[Records excerpted from a collection]
(begin)
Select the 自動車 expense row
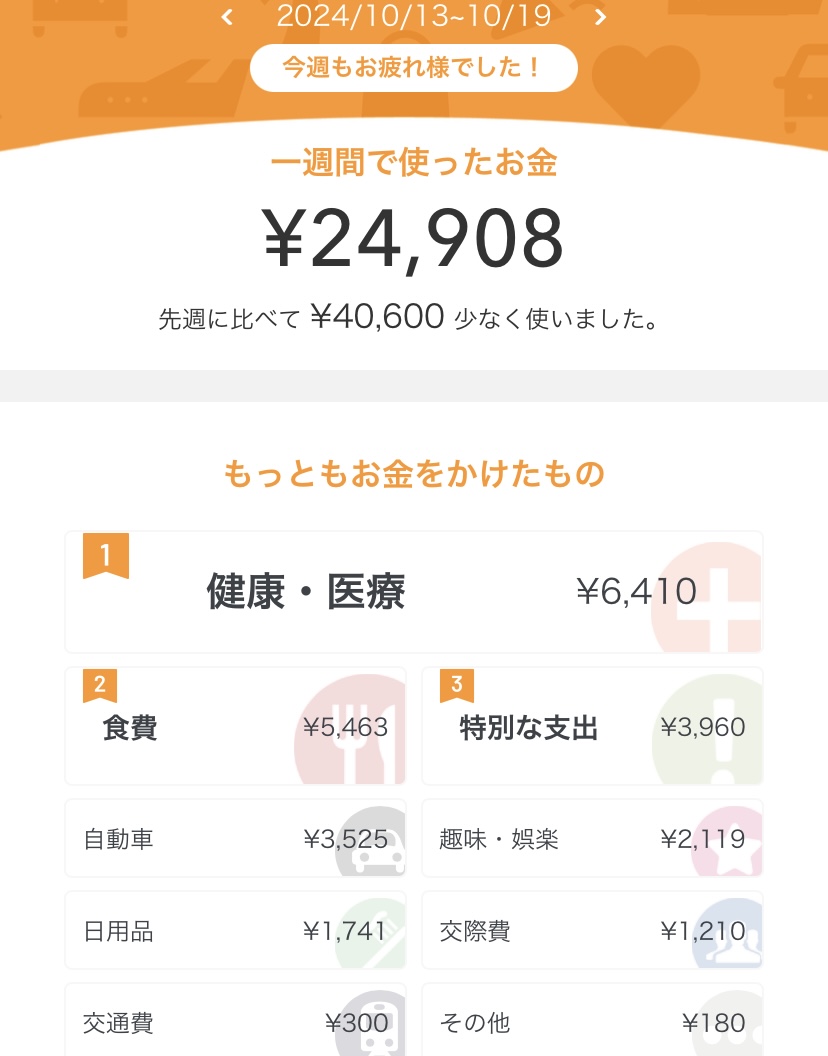 coord(235,839)
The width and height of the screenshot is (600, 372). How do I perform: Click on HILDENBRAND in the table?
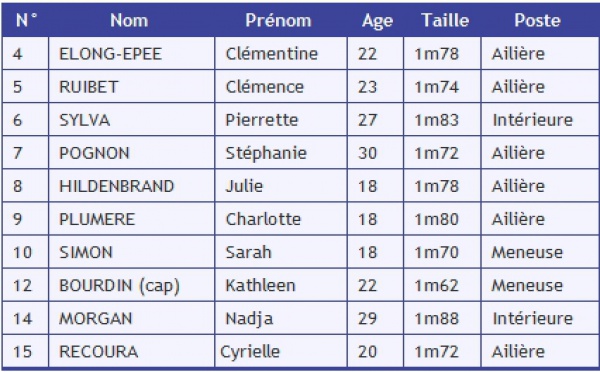click(117, 186)
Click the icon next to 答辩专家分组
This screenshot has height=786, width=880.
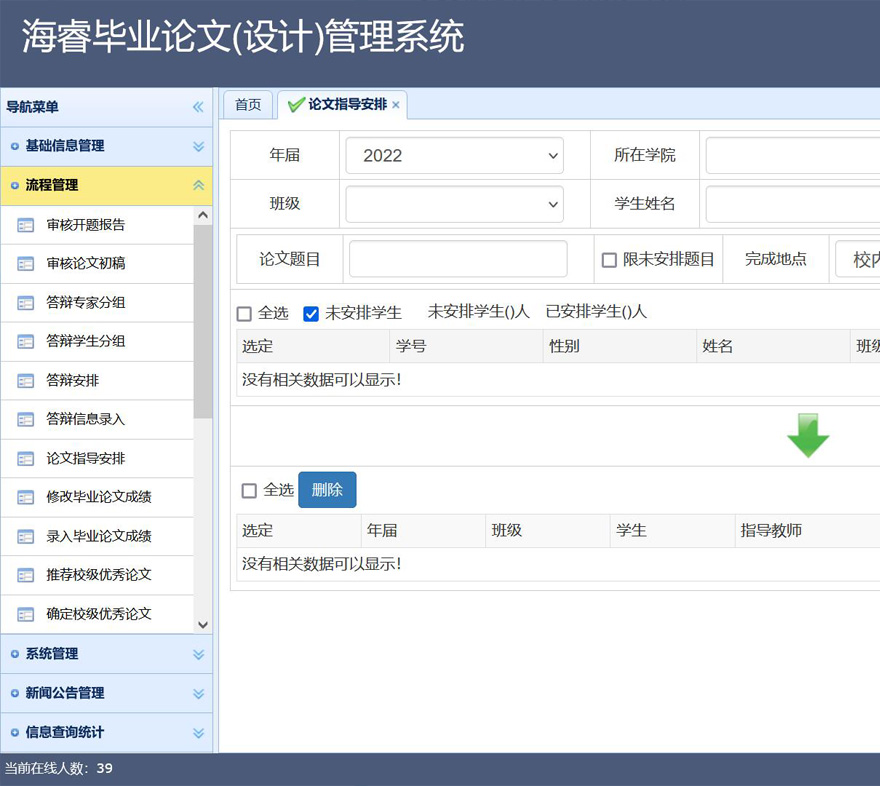tap(26, 303)
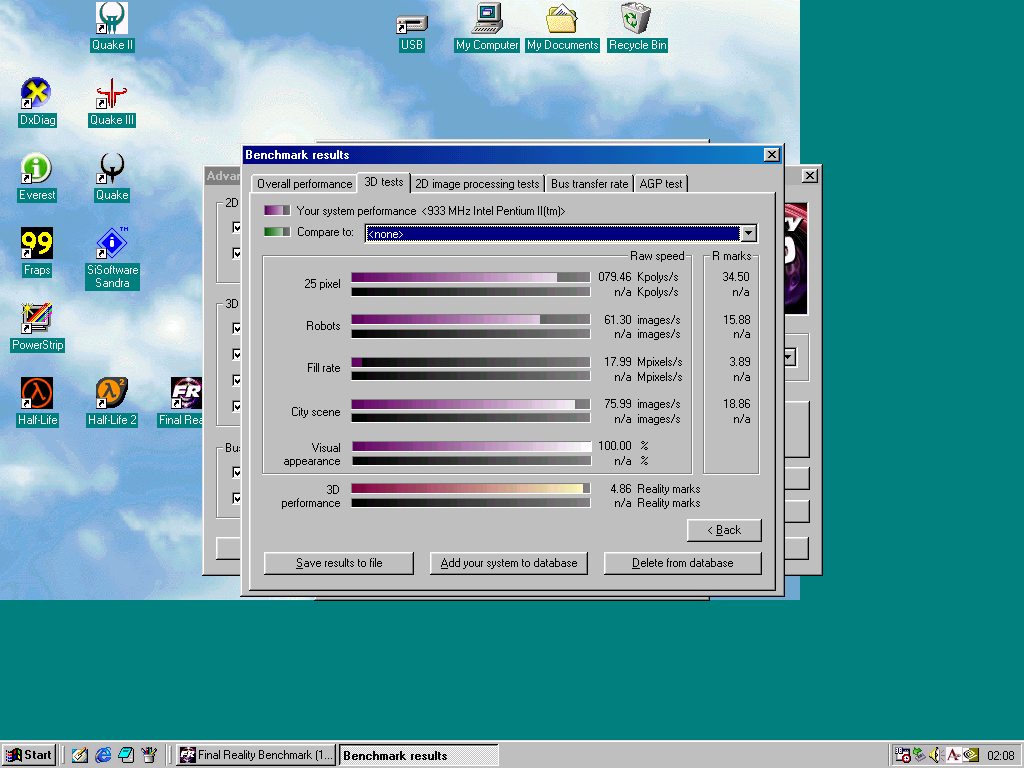The width and height of the screenshot is (1024, 768).
Task: Click Save results to file button
Action: point(339,563)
(end)
# Exercise goal
Can you rewrite all of the records above as a Markdown table with the columns "No." and "Line", numbering each non-blank line in its own row and leaving out the pictures?

# Output below
| No. | Line |
|---|---|
| 1 | Select the 自動車 expense row |
| 2 |  coord(235,839) |
| 3 | The width and height of the screenshot is (600, 372). How do I perform: Click on HILDENBRAND in the table? |
| 4 | click(117, 186) |
| 5 | Click the icon next to 答辩专家分组 |
| 6 | This screenshot has height=786, width=880. |
| 7 | tap(26, 303) |
| 8 | The width and height of the screenshot is (1024, 768). |
| 9 | Task: Click Save results to file button |
| 10 | Action: point(339,563) |